_YOUR INSTRUCTIONS:_ Copy the records below exactly, from the line containing "Instruction: Select the" through the last line, and leave out every picture.

_Screenshot grounding data:_
^^^^
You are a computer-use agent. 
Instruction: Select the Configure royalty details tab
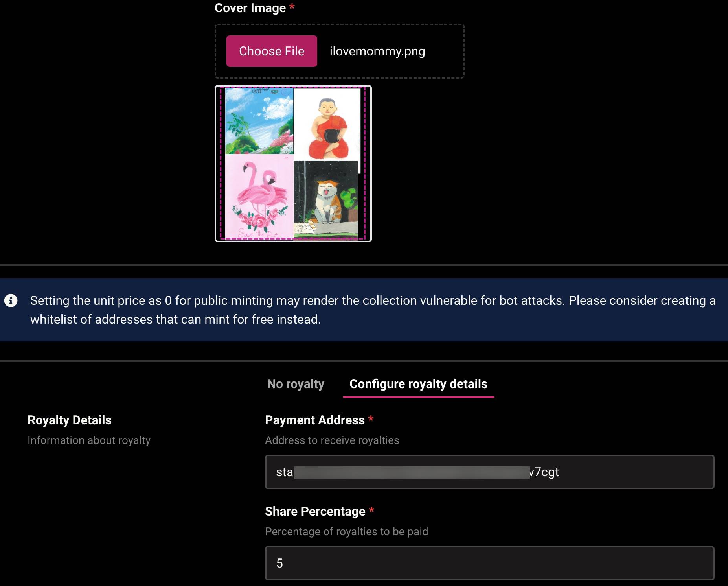point(418,384)
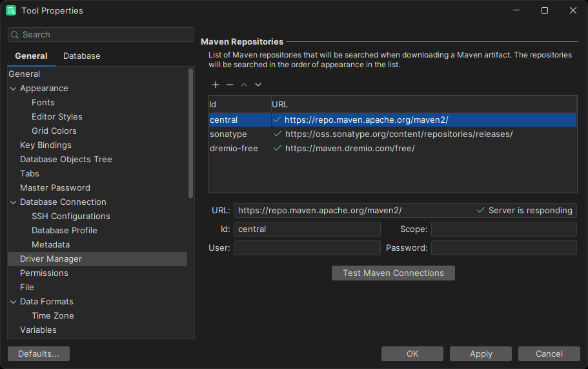Open Key Bindings in the settings tree
The width and height of the screenshot is (588, 369).
[46, 145]
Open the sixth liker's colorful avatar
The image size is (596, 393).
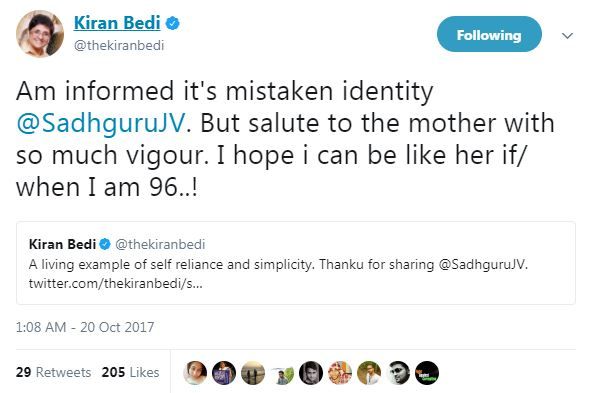point(340,373)
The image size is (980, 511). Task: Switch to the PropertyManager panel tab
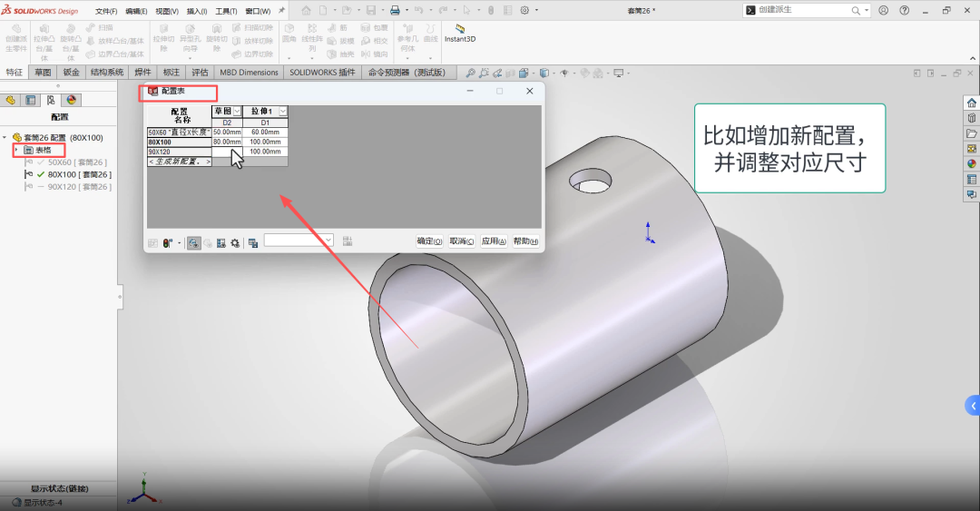31,101
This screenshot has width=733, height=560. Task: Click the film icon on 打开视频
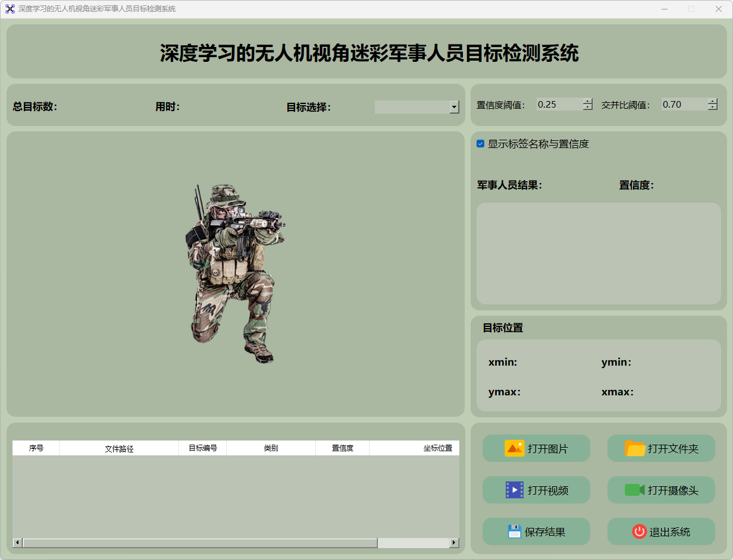pyautogui.click(x=514, y=490)
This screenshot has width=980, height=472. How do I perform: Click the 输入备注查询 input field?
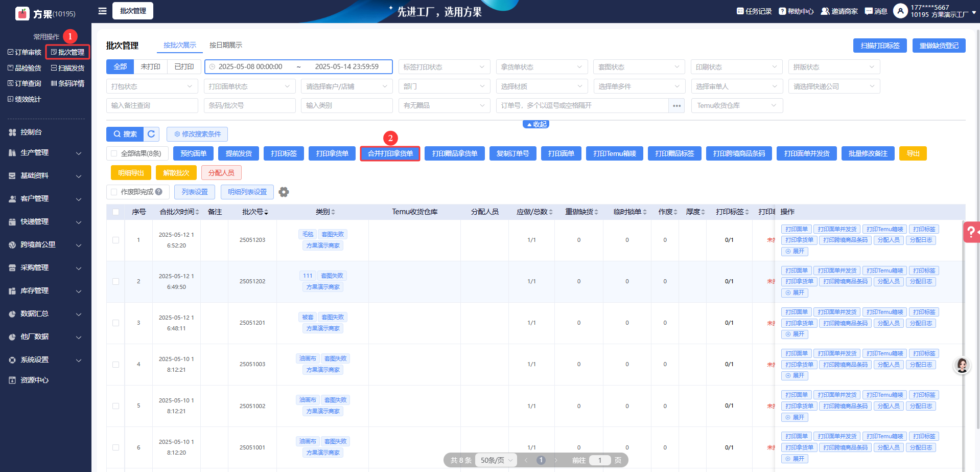pyautogui.click(x=152, y=106)
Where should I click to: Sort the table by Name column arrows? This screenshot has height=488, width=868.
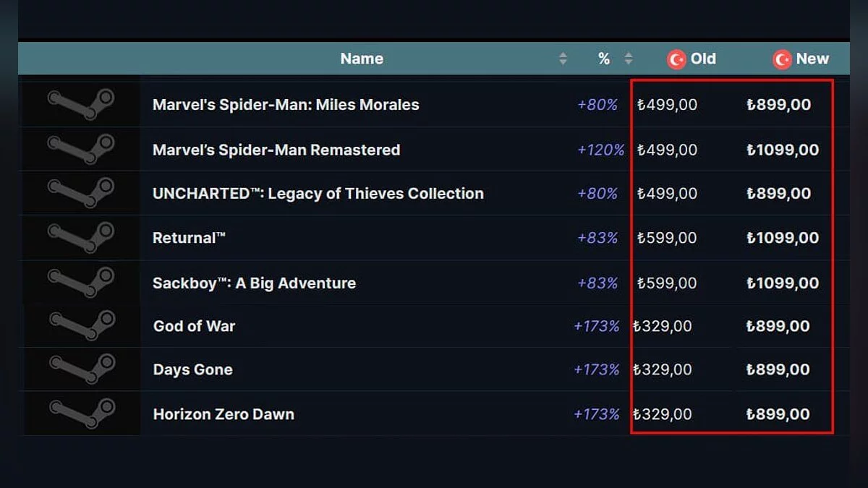[563, 59]
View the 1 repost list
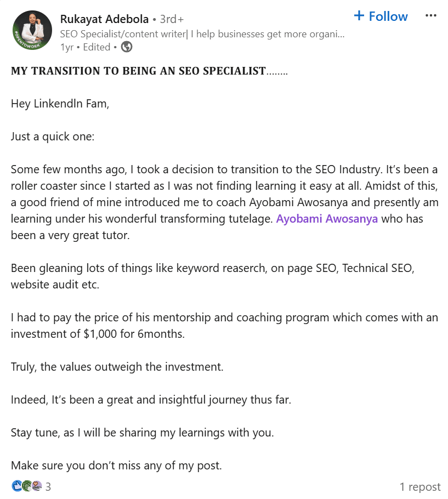The width and height of the screenshot is (448, 499). tap(419, 486)
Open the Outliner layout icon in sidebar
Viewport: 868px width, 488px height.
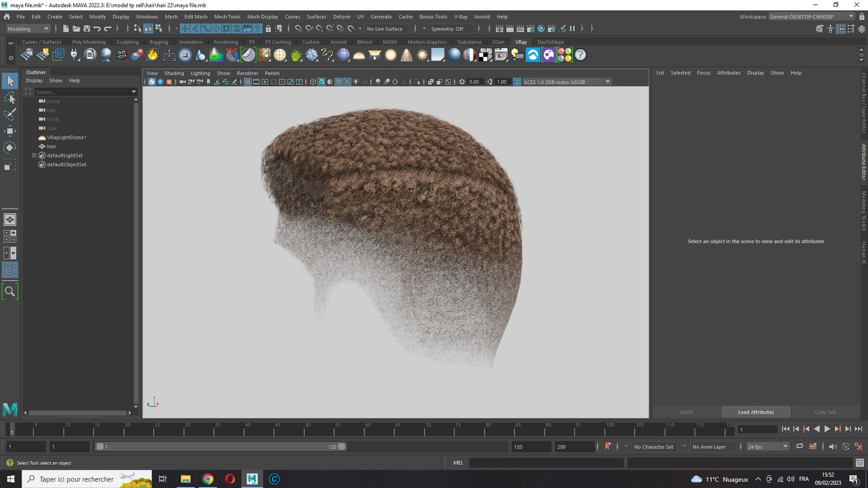10,270
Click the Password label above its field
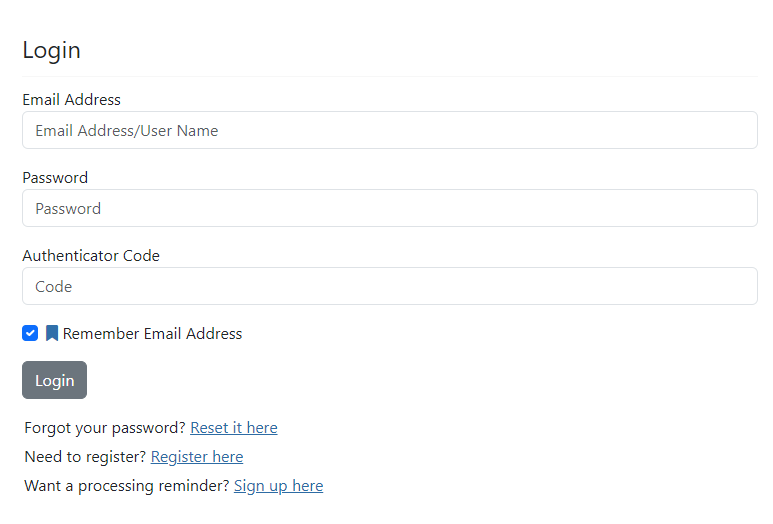The image size is (773, 524). pyautogui.click(x=55, y=178)
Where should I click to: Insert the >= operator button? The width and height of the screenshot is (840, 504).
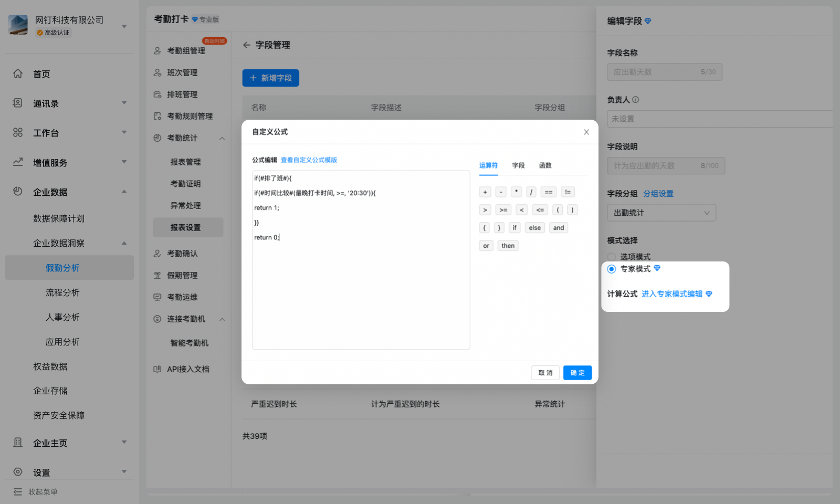click(x=503, y=210)
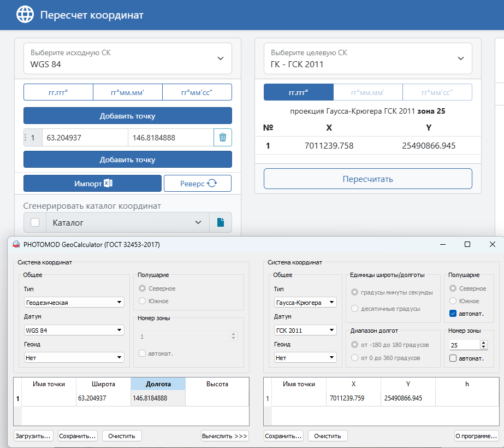
Task: Delete point 1 using the trash icon
Action: (x=222, y=138)
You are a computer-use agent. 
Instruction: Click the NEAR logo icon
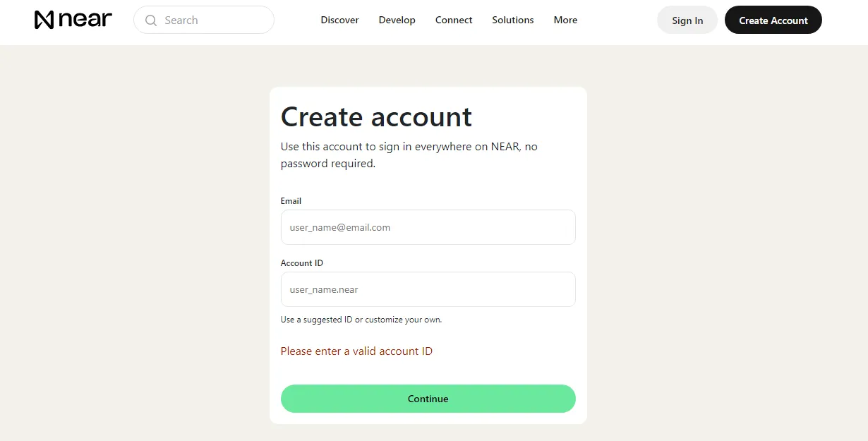click(44, 20)
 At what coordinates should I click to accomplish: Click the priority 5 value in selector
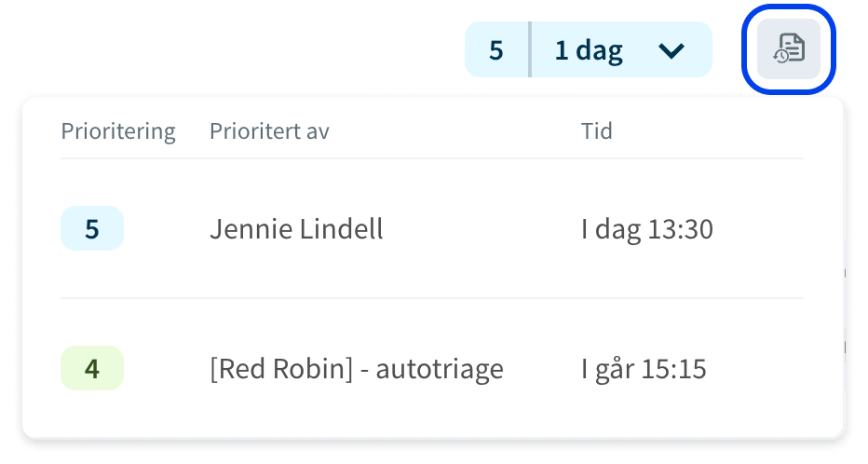496,50
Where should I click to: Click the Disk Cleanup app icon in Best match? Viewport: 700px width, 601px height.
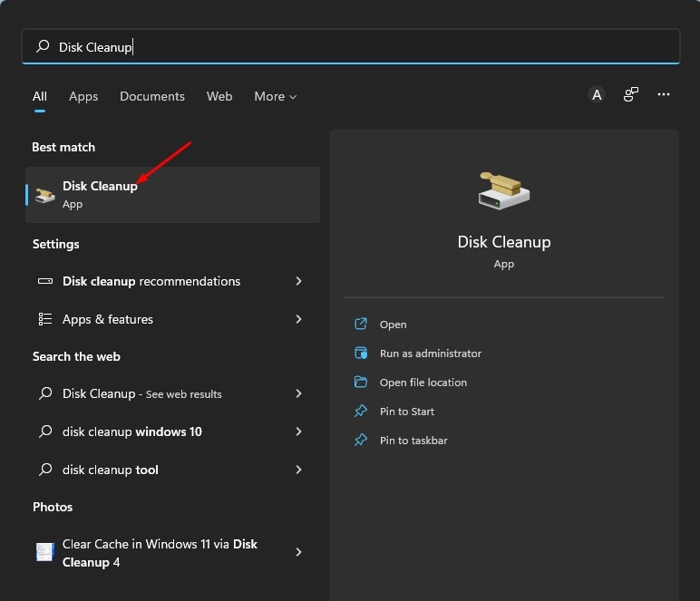(45, 195)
^^^^
_SOLUTION:_
Instruction: Select the Configure royalty details tab
point(418,384)
Open Key Bindings in the settings tree
The width and height of the screenshot is (588, 369).
[46, 145]
Open the sixth liker's colorful avatar
The image size is (596, 393).
point(340,373)
The image size is (980, 511). Task: Switch to the PropertyManager panel tab
31,101
This screenshot has width=733, height=560. Task: Click the film icon on 打开视频
pyautogui.click(x=514, y=490)
This screenshot has width=980, height=472. How do I perform: Click the 输入备注查询 input field?
pyautogui.click(x=152, y=106)
Where should I click to: Sort the table by Name column arrows? This screenshot has height=488, width=868.
[563, 59]
View the 1 repost list
The width and height of the screenshot is (448, 499). tap(419, 486)
Open the Outliner layout icon in sidebar
Viewport: 868px width, 488px height.
10,270
Click the Password label above its field
The image size is (773, 524). pyautogui.click(x=55, y=178)
Where should I click to: Insert the >= operator button? The width and height of the screenshot is (840, 504).
click(x=503, y=210)
Task: Delete point 1 using the trash icon
Action: (x=222, y=138)
You are a computer-use agent. 
Instruction: Click the NEAR logo icon
click(44, 20)
 At what coordinates should I click to accomplish: Click the priority 5 value in selector
496,50
Where should I click to: Click the Disk Cleanup app icon in Best match? Viewport: 700px width, 601px height.
(45, 195)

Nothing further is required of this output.